◆ **Stored items**
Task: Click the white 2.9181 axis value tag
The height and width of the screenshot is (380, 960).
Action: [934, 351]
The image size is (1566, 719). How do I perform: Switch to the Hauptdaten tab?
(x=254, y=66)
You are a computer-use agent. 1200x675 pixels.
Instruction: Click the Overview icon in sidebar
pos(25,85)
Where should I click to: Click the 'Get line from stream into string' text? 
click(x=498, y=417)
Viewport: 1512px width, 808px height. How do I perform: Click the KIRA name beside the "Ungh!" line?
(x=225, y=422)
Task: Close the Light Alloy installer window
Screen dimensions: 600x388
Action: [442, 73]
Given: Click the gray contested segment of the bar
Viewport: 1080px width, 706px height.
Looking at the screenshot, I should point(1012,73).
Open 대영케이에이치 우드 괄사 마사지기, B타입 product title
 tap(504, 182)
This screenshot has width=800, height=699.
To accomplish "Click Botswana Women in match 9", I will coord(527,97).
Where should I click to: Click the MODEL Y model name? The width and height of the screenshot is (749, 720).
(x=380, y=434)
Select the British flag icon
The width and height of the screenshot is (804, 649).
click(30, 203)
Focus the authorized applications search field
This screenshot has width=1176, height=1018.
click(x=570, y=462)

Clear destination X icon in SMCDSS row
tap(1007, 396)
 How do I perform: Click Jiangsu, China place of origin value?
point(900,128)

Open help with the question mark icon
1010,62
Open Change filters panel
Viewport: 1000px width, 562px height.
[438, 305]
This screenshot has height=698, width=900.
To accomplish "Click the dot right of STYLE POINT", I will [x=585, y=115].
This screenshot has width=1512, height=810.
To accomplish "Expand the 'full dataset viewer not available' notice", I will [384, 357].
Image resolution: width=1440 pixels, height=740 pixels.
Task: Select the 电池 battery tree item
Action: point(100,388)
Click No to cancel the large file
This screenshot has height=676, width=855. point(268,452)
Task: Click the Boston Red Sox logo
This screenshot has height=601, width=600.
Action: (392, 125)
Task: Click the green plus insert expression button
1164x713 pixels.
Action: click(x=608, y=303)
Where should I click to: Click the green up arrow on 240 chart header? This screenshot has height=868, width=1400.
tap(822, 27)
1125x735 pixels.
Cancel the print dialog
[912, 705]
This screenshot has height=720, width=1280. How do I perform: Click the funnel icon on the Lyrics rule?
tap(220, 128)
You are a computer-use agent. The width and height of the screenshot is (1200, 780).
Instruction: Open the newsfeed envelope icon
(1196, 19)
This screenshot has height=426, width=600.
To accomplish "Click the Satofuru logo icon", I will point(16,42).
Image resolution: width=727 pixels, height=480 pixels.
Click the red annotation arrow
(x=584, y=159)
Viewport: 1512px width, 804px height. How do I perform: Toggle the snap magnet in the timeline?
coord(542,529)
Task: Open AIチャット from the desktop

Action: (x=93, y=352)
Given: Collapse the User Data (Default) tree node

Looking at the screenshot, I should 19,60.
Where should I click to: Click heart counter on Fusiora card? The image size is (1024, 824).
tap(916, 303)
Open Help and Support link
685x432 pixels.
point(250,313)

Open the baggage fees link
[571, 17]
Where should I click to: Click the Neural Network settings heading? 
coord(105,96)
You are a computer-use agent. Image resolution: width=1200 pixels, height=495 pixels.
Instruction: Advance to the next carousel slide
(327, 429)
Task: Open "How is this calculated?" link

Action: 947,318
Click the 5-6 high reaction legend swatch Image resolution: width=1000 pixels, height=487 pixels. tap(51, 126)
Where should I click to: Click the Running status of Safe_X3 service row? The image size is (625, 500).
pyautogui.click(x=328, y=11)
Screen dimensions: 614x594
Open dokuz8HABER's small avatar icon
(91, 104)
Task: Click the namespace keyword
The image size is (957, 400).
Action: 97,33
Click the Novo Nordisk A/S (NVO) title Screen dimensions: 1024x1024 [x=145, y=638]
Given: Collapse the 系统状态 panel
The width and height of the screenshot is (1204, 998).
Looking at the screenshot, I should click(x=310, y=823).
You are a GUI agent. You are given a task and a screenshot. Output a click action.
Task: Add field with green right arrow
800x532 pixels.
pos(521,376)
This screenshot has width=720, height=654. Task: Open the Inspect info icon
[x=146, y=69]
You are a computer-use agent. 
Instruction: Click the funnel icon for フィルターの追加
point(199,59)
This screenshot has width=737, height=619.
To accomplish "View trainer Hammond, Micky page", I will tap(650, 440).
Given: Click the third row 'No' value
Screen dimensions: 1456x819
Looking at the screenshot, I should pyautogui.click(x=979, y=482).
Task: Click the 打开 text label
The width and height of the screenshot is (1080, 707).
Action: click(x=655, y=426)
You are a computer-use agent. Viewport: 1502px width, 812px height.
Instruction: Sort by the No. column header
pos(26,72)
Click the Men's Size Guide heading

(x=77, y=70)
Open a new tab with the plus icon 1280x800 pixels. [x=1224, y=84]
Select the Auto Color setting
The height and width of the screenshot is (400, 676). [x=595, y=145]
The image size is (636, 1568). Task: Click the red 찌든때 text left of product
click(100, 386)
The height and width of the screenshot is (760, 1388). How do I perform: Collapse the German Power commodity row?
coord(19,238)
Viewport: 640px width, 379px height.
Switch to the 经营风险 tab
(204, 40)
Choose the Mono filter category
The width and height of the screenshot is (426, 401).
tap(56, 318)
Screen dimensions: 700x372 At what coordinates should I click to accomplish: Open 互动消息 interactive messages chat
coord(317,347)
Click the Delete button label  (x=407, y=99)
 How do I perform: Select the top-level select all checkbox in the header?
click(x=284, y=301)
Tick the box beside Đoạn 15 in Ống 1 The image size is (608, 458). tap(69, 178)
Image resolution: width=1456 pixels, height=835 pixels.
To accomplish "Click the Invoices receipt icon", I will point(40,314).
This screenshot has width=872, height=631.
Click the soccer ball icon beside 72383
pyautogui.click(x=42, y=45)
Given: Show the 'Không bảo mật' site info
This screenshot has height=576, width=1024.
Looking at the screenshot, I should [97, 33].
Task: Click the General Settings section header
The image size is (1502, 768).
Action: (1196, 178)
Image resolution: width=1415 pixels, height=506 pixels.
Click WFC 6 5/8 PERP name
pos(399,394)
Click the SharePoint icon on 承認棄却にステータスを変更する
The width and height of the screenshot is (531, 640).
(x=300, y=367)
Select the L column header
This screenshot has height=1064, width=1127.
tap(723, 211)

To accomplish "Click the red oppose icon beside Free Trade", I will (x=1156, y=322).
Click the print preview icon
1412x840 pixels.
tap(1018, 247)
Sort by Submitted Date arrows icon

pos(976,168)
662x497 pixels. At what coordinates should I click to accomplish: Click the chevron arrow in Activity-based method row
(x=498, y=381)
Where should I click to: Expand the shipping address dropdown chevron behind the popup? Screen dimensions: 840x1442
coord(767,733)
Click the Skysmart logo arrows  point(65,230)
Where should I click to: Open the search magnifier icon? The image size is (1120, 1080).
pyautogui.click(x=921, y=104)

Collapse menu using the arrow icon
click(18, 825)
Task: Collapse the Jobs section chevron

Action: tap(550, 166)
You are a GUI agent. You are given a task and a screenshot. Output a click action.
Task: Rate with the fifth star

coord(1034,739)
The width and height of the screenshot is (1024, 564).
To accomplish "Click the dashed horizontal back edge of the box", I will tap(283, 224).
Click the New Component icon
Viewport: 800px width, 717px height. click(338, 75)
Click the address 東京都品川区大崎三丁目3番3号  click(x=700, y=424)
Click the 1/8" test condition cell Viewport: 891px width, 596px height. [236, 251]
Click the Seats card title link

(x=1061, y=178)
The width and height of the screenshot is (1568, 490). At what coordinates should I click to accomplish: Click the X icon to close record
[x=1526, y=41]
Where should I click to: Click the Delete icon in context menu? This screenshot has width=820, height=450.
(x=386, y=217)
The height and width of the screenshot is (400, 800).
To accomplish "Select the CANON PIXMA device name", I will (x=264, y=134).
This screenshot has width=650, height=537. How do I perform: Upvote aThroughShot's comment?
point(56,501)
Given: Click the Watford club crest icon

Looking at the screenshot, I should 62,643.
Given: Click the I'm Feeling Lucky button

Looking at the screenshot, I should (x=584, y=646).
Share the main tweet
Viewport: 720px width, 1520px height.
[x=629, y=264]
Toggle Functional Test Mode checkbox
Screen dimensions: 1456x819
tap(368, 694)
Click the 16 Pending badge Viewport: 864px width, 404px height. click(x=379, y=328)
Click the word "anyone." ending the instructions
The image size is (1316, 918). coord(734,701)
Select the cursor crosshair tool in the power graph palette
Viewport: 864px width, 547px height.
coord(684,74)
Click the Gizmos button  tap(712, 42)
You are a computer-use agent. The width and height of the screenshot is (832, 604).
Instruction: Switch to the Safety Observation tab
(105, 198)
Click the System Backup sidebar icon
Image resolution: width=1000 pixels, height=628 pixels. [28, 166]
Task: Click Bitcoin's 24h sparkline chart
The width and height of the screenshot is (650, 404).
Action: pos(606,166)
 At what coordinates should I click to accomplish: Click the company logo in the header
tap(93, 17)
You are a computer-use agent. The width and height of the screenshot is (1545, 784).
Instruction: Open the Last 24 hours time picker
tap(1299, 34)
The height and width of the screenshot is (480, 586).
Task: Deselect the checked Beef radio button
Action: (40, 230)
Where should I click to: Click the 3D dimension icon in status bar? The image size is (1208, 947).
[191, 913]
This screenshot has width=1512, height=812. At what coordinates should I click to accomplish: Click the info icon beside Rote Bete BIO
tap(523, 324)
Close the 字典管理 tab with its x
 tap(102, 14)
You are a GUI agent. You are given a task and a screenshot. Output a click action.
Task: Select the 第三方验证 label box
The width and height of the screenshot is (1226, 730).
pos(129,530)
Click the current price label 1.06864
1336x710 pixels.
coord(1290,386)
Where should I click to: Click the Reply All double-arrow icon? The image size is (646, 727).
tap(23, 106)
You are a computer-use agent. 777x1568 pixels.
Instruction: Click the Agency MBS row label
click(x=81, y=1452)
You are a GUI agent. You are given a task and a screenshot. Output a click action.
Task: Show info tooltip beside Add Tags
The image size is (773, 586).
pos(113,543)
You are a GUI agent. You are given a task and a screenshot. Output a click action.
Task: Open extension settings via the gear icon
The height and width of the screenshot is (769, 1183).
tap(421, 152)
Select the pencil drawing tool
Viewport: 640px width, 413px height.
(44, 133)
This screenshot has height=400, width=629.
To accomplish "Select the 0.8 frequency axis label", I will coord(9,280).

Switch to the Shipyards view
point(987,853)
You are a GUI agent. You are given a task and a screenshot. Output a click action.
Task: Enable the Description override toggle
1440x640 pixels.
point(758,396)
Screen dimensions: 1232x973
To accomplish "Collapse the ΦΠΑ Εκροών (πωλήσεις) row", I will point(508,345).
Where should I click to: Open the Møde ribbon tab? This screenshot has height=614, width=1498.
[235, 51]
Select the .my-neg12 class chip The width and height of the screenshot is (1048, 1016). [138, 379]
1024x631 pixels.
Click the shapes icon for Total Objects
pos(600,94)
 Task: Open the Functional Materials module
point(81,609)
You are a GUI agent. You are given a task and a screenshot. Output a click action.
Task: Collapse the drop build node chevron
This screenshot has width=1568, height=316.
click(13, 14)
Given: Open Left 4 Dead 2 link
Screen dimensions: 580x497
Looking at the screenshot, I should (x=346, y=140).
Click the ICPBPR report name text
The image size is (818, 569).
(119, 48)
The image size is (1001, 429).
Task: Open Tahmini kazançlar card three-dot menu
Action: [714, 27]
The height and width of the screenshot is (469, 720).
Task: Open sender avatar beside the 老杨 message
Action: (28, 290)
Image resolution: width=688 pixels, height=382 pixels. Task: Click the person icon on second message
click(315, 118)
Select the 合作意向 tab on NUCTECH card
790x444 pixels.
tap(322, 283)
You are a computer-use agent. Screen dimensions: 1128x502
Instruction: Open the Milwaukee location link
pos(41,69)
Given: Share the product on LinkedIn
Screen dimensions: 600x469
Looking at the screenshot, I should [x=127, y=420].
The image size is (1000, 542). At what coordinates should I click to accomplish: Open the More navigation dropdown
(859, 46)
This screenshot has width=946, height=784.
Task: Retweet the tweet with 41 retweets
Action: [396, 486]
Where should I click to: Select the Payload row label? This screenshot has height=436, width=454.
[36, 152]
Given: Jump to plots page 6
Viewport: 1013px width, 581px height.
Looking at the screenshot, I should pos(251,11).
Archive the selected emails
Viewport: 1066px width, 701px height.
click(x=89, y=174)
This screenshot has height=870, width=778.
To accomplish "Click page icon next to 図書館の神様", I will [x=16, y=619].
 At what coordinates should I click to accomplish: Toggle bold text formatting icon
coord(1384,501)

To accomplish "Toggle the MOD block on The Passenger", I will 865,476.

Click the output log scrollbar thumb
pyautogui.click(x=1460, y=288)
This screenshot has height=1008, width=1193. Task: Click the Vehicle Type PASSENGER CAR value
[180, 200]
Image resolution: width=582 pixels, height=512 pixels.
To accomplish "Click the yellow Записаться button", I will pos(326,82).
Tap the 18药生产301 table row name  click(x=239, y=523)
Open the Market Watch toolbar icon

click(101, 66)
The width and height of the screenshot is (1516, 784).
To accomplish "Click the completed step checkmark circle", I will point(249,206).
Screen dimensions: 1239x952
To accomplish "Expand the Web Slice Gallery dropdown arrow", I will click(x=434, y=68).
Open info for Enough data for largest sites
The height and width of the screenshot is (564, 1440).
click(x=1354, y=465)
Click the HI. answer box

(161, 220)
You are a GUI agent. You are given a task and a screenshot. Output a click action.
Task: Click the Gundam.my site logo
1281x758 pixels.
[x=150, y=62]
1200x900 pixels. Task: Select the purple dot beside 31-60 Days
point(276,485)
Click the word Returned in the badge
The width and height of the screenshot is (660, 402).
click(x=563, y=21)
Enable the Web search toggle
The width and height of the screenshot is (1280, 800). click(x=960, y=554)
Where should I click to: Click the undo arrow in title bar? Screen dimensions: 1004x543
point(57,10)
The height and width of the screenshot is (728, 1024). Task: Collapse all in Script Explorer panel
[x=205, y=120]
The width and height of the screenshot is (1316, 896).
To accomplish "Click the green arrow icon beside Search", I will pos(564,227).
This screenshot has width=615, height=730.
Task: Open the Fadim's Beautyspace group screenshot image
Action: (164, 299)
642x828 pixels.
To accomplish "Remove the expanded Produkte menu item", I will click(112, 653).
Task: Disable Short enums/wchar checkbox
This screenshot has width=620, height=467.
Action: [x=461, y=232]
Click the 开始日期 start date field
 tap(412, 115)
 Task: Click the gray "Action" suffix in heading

◆ **EXERCISE DESCRIPTION**
Gather up every line in the data above that contains the word "page", copying each one.

◆ **THE COMPLETED TASK**
To accomplish "View trainer Hammond, Micky page", I will tap(650, 440).
Given: Jump to plots page 6
To accomplish "Click page icon next to 図書館の神様", I will [x=16, y=619].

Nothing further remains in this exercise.